# Yes! i4-Tech Callie Putter



## Rooter (Oct 14, 2013)

So my new putter arrived last week, a Yes! i4-Tech Callie.

First impressions, i love the bronze look, makes a really nice change from chrome or white!!

So i have the 33" shaft standard loft and lie.

Weight wise, its pretty heavy, it is 350g according to the bottom of it. Also the face insert is machined metal, not like the plastic insert i am used to. this gives a really nice sound on connection and so far so good. I am yet to actually take it our of the house! the weather has not been good, so it has been living room putting only.

Its slightly toe weighted and sits slightly open faced when balanced.

I didnt have a true fitting for this, this was the putter that David Howell suggested would be best for me, so into the breach i go! 

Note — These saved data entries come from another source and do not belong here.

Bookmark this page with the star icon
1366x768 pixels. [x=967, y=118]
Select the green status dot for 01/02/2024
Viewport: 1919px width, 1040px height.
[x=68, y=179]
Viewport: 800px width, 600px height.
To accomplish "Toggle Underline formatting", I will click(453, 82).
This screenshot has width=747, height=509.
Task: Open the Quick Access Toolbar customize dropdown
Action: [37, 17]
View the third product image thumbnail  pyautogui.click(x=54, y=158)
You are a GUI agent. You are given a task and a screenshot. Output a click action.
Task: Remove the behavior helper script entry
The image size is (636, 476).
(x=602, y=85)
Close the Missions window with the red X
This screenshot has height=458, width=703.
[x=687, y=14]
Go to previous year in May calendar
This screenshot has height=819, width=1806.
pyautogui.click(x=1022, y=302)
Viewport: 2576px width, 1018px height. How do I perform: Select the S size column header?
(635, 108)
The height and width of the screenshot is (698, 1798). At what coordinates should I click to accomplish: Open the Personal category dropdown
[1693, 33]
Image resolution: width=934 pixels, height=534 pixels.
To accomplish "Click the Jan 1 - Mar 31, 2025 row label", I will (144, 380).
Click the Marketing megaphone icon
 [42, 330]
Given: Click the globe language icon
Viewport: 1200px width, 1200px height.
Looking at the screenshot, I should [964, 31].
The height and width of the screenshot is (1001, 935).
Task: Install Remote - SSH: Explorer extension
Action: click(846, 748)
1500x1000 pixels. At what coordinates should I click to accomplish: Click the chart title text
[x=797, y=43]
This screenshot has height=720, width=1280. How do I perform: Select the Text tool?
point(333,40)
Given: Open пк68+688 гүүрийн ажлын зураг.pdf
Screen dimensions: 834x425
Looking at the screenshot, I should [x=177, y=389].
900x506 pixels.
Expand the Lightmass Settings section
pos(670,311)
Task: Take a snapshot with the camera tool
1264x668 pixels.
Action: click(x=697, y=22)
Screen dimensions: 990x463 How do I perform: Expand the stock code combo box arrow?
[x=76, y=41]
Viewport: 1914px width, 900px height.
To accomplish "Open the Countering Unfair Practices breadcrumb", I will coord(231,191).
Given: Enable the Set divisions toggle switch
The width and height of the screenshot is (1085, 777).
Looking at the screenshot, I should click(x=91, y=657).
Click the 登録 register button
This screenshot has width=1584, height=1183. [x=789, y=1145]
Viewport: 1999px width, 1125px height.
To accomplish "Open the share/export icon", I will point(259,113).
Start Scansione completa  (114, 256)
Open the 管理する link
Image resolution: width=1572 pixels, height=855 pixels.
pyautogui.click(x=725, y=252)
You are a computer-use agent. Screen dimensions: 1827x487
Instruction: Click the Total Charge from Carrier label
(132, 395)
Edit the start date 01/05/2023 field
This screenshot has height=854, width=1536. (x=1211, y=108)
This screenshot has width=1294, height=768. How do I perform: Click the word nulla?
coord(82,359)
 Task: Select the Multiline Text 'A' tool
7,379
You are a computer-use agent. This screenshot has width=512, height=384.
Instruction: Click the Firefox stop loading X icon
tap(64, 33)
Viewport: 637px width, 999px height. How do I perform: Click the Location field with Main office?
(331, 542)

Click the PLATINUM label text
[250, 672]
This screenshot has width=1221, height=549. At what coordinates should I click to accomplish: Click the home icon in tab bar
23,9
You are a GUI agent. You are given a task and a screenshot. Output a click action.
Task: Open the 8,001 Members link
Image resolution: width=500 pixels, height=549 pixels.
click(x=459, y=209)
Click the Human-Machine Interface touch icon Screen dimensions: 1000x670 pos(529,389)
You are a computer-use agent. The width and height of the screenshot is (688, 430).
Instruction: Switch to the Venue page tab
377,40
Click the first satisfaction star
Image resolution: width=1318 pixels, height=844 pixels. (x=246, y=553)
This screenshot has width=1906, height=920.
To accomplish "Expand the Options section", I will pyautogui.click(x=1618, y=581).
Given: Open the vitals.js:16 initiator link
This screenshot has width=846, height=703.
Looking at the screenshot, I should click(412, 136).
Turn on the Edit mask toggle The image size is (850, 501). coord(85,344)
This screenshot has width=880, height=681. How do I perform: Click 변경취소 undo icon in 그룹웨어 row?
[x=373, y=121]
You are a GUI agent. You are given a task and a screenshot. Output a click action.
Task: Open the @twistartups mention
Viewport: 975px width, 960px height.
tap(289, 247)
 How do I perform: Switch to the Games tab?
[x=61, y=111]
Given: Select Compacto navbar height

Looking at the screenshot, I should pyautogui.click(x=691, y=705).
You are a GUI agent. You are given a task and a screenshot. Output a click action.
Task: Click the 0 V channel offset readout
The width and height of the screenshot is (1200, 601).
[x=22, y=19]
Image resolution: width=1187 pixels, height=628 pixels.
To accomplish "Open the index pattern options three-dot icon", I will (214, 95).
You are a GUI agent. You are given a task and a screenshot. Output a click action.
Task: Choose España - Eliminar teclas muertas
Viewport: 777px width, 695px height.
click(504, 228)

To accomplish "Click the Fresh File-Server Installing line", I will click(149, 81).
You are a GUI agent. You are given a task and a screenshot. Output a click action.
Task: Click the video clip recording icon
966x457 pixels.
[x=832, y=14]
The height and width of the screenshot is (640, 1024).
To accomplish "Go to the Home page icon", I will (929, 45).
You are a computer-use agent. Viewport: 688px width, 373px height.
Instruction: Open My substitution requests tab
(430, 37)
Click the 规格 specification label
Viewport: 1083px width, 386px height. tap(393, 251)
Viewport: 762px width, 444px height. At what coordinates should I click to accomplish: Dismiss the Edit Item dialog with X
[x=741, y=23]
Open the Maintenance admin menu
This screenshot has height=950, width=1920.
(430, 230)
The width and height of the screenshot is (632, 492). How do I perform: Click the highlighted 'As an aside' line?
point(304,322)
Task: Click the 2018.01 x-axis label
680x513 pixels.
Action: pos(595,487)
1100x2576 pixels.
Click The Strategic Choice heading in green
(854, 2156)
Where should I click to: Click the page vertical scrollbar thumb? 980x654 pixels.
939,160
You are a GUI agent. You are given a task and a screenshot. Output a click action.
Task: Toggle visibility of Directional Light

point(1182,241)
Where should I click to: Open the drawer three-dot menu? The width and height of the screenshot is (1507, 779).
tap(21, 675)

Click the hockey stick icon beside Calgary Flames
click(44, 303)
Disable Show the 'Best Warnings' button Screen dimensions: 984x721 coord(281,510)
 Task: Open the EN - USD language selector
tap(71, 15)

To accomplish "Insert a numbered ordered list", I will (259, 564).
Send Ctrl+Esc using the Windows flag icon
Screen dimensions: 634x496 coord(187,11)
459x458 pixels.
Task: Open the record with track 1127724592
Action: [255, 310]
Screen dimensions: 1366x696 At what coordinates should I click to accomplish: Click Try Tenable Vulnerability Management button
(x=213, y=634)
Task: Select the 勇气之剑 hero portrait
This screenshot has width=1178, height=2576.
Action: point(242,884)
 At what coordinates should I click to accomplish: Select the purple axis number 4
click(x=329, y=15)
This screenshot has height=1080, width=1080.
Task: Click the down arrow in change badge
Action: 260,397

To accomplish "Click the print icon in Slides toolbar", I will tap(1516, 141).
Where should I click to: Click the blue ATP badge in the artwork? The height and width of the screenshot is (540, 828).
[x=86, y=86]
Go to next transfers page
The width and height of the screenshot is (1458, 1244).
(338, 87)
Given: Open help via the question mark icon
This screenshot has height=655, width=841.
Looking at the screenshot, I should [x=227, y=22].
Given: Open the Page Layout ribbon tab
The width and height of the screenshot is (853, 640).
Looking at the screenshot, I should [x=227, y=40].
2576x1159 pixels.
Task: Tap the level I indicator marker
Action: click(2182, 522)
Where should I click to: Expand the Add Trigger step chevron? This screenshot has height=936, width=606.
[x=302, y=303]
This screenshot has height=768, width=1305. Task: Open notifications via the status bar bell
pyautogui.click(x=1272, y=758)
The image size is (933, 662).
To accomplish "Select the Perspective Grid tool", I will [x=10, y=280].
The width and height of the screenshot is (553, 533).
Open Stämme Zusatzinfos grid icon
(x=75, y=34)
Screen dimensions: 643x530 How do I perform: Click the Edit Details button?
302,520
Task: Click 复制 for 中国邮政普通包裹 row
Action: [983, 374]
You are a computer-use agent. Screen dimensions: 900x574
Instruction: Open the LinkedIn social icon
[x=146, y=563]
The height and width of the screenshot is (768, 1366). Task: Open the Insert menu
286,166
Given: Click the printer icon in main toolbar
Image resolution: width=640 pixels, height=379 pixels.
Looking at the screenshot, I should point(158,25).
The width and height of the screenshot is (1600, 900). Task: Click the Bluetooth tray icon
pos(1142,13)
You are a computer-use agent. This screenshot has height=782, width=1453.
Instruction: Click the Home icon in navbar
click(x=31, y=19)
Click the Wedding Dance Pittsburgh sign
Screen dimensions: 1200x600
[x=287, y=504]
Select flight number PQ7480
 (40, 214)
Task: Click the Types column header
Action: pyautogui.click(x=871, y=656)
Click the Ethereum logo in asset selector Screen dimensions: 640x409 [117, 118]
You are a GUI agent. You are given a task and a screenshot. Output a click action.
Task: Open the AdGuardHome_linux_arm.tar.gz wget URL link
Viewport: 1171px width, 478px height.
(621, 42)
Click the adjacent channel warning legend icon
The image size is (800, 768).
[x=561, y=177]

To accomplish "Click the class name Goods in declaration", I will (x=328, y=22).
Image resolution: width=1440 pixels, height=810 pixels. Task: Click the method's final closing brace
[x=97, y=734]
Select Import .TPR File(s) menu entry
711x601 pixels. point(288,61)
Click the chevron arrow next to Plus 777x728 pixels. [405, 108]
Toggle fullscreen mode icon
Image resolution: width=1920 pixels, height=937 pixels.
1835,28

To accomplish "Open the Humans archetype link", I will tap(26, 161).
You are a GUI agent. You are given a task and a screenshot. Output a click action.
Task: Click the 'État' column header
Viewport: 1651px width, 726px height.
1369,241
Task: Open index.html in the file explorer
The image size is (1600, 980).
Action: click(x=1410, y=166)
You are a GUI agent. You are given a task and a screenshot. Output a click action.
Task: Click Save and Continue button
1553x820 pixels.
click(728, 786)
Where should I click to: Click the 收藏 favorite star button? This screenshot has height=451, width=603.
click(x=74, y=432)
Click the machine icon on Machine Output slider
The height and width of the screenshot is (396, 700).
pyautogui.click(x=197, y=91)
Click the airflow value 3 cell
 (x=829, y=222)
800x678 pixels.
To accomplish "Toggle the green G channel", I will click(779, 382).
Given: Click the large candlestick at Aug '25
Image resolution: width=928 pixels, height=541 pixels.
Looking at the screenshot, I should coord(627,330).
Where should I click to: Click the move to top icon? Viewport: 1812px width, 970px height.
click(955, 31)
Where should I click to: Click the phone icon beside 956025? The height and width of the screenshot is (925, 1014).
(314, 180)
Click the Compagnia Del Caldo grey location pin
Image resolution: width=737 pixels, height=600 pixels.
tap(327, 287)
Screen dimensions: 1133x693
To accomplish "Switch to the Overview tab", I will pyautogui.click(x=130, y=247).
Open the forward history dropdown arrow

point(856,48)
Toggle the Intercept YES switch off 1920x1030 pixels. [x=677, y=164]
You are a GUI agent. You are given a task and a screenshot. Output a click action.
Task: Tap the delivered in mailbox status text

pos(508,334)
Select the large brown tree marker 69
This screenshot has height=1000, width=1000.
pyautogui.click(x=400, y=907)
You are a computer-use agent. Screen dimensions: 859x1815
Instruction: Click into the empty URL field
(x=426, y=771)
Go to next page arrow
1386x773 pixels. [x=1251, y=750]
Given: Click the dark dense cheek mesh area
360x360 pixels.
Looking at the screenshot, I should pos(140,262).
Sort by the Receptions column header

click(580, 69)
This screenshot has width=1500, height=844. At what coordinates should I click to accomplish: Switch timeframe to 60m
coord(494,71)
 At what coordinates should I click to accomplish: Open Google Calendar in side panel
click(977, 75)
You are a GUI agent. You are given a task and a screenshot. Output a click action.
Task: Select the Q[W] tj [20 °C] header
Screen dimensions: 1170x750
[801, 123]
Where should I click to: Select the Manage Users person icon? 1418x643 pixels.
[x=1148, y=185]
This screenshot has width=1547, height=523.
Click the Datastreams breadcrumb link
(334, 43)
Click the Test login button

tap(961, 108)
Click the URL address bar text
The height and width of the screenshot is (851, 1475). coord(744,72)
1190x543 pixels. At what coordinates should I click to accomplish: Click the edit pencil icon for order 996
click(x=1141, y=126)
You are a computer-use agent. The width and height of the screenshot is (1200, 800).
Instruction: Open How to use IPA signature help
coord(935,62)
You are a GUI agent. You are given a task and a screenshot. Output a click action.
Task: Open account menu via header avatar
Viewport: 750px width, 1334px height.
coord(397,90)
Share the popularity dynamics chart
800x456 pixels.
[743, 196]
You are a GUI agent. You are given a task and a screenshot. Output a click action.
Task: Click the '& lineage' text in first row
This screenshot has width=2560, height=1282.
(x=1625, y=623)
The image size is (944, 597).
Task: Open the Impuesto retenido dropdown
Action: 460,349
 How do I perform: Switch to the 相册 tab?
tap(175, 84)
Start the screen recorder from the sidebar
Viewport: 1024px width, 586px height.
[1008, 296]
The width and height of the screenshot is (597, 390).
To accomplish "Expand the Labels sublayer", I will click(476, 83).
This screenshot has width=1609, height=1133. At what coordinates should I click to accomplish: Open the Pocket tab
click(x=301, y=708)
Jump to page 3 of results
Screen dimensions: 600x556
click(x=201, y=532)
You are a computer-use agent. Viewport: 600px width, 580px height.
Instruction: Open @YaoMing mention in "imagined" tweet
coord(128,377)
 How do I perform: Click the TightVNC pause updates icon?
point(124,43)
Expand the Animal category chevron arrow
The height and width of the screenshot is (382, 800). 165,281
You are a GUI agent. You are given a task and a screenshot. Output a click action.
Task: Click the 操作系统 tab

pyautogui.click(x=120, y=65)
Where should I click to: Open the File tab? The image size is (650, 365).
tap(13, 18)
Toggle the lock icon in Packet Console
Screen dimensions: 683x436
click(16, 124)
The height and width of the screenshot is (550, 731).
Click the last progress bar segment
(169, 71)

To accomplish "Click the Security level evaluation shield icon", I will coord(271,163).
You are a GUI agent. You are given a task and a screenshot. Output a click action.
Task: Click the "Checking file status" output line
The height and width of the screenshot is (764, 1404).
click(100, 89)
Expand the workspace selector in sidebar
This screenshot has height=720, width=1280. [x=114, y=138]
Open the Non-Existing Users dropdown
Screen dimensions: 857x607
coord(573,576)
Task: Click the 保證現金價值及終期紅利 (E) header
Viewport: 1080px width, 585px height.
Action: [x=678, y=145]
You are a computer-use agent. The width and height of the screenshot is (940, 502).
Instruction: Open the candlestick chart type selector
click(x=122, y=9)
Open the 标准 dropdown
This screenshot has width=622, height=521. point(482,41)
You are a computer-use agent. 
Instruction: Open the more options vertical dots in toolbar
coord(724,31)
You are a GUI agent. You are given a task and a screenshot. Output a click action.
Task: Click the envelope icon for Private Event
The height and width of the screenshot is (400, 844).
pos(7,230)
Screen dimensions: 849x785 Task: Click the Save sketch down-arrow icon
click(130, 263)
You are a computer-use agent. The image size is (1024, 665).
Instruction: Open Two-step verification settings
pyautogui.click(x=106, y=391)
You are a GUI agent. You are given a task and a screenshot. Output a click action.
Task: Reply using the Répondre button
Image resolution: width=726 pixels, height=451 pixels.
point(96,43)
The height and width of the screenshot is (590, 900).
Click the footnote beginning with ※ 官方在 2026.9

First impressions from indoor putting are, i love it. everything goes where i aim and weight and fluidity of my swing are great, so i am really looking for big improvements on the course next season as all my winter work is 70% focus on putting and wedge play.
Loving the fact the head cover matches my RBZ2 colour scheme, not 100% sure about the grip yet, it looks a bit "jazzy" for me.. we shall see if it stays on....

Some pics below:







Cant thank the guys at Adams/Yes/TMAG enough, also obviously Sir David Howell and of course GM


----------